Sunny-Sanskari-Ki-Tulsi-Kumari Film Review

It’s 2025, and Bollywood is still peddling the trope of two youngsters pretending to be lovers just to make their exes jealous. Shashank Khaitan’s Sunny Sanskari Ki Tulsi Kumari is a remake of a remake of a hundred other remakes. And no, it’s not a spoiler to say Sunny will end up with Tulsi. So how do you sell it? Shoot a string of glossy music videos and hope nobody notices the lack of effort.

Back in 2000, the album Piya Basanti showed us how songs could tell a story. Pradeep Sarkar built a lovely little tale around the iconic song, ending on a cliffhanger, only to follow it up with Surmayi Aankhen. That was storytelling. Sunny Sanskari Ki Tulsi Kumari, meanwhile, piles up seven or eight tracks where the happy ones are interchangeable, and so are the sad ones. But how about having a narrative? Nobody has a clue.

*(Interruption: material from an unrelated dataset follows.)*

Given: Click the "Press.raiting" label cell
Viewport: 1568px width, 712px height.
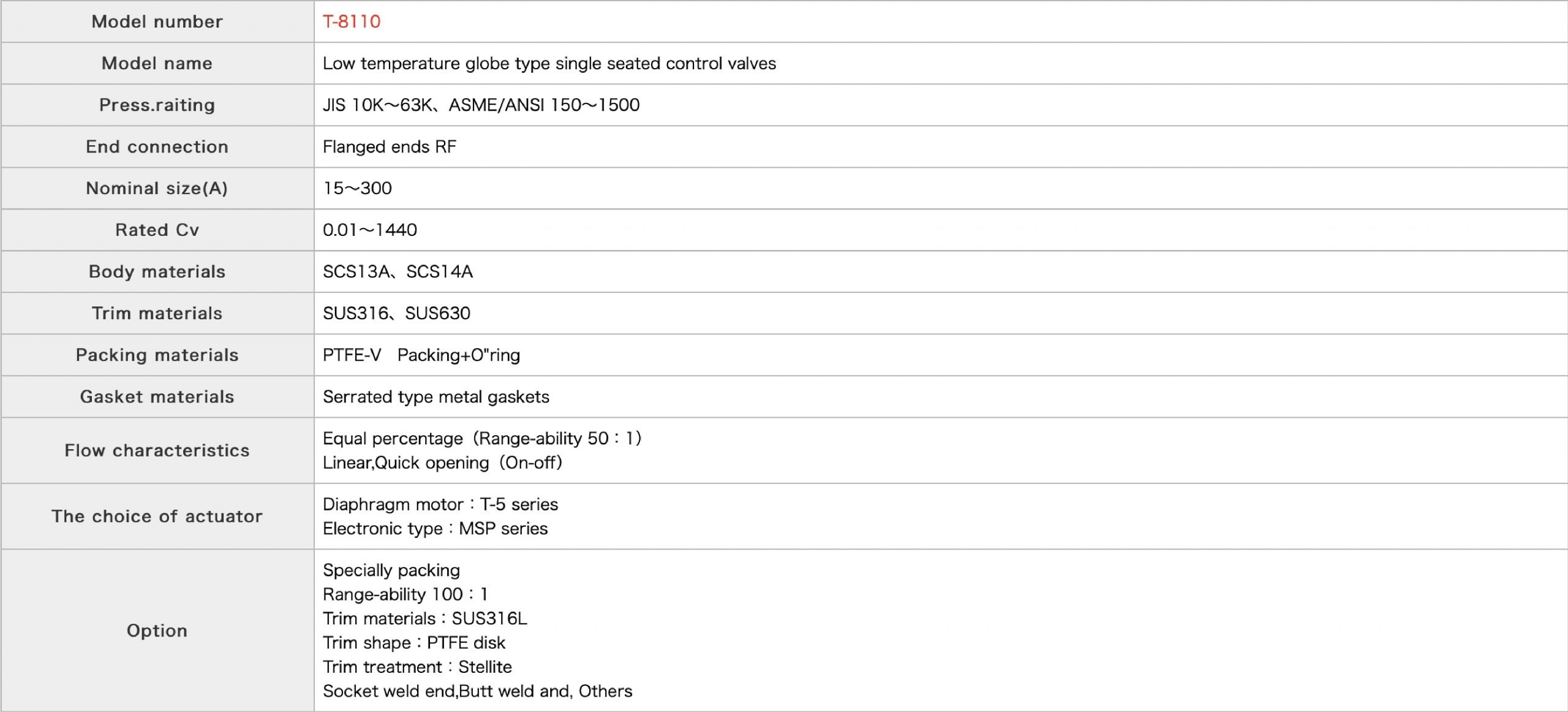Looking at the screenshot, I should click(x=157, y=105).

And those names! Janhvi Kapoor has gone from Sundari in August to Tulsi in October. I was half-expecting a revelation that her dad was a Tulsi Virani fan, but the film takes its choice of name for the Gen Z girl seriously. Meanwhile, Sunny gets his name because his family owns a jewellery store called Sanskari. If this is Bollywood’s idea of small-town India, they clearly haven’t seen Instagram reels from Ujjain or Ghazipur, where youngsters named Shanaya and Dhruv are already twerking in 4K.

Still, credit where it’s due: I heaved a sigh of relief when Sunny and Tulsi didn’t hate each other before falling in love. For once, no toxic romance. Unlike Rocky Aur Rani Kii Prem Kahaani, this one doesn’t pretend to fix all of India’s social problems. It sticks to arranged-marriage logic, and that’s good enough. When Khaitan made his heroine come from a “broken” family, I braced myself for a Jab We Met redux of “pyaar mein sab chalta hai” theory. Thankfully, that didn’t happen. Sunny Sanskari Ki Tulsi Kumari isn’t a film you watch for inner peace or life lessons. You come for peppy songs, a few laughs, and pretty people.

Sunny-Sanskari-Ki-Tulsi-Kumari-Review

The prettiest is Tulsi’s ex, Vikram (Rohit Saraf, awkward but makes up with some killer dance moves), who’s about to marry Ananya (Sanya Malhotra, great curls, wrong movie). Their track makes sense in theory, but plays like they were cryogenically frozen in the ’90s and thawed out in 2025. Among the cast, it’s Varun Dhawan who gets the silliness of his role right, and Sunny Sanskari Ki Tulsi Kumari is fun whenever he and Janhvi share the frame. Their best moment comes at the interval in a non-sexual bed-sharing scene that actually brims with chemistry.

There’s some humour, a bit of it butchered by the CBFC. Maniesh Paul shows up as a wedding planner, giving the film some high energy for low payoff. And don’t get me started on Dharma, once again giving us a jacked-up best friend (Abhinav Sharma) with three buttons open. Why this obsession? These bros are not sidekicks, they’re liabilities. Tulsi’s girl bestie (Dharna Durga), in fact, was a far more interesting character and light-years ahead as an actor. One glimpse or two, and we never see her again.

In the end, what Sunny Sanskari Ki Tulsi Kumari made me ask was: Is this really the best Dharma could cook up in 2025? Cinema has moved on. The same production house gave us Homebound last week. And now this? Not entirely unwatchable, I’d say it is the cinematic equivalent of the expression “meh.” Khaitan’s film gives you nothing you haven’t seen before — the lighting, the props, the costumes — everything comes from the Bollywood Recycle Bin. The leads try, the technicians do their jobs, but there’s no craft, no love, and no passion for the medium. Just a paycheck project masquerading as cinema.